**Task**
Extract every line below, verbatim.
------------------------------------------------------------------------
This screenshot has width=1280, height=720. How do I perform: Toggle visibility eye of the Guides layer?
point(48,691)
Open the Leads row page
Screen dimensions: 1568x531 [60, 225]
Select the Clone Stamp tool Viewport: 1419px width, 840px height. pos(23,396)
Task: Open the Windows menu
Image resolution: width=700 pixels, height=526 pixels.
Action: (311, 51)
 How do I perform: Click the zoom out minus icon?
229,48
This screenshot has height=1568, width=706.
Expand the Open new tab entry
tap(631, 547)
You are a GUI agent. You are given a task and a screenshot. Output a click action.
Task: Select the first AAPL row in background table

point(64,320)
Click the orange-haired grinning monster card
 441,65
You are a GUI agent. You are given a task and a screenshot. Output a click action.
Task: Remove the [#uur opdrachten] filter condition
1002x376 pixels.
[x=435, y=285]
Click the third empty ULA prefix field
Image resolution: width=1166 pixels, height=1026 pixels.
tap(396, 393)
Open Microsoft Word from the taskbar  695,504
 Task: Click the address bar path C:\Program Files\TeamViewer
------------------------------------------------------------------------
**Exercise solution**
This screenshot has width=1280, height=720. How do I perform: Toggle visibility eye of the Guides layer?
point(48,691)
Open the Leads row page
Screen dimensions: 1568x531 [60, 225]
Select the Clone Stamp tool Viewport: 1419px width, 840px height. pos(23,396)
Task: Open the Windows menu
Image resolution: width=700 pixels, height=526 pixels.
Action: (311, 51)
 How do I perform: Click the zoom out minus icon?
229,48
This screenshot has height=1568, width=706.
Expand the Open new tab entry
tap(631, 547)
You are a GUI agent. You are given a task and a screenshot. Output a click action.
Task: Select the first AAPL row in background table

point(64,320)
Click the orange-haired grinning monster card
 441,65
You are a GUI agent. You are given a task and a screenshot. Output a click action.
Task: Remove the [#uur opdrachten] filter condition
1002x376 pixels.
[x=435, y=285]
Click the third empty ULA prefix field
Image resolution: width=1166 pixels, height=1026 pixels.
tap(396, 393)
Open Microsoft Word from the taskbar  695,504
 Task: Click the address bar path C:\Program Files\TeamViewer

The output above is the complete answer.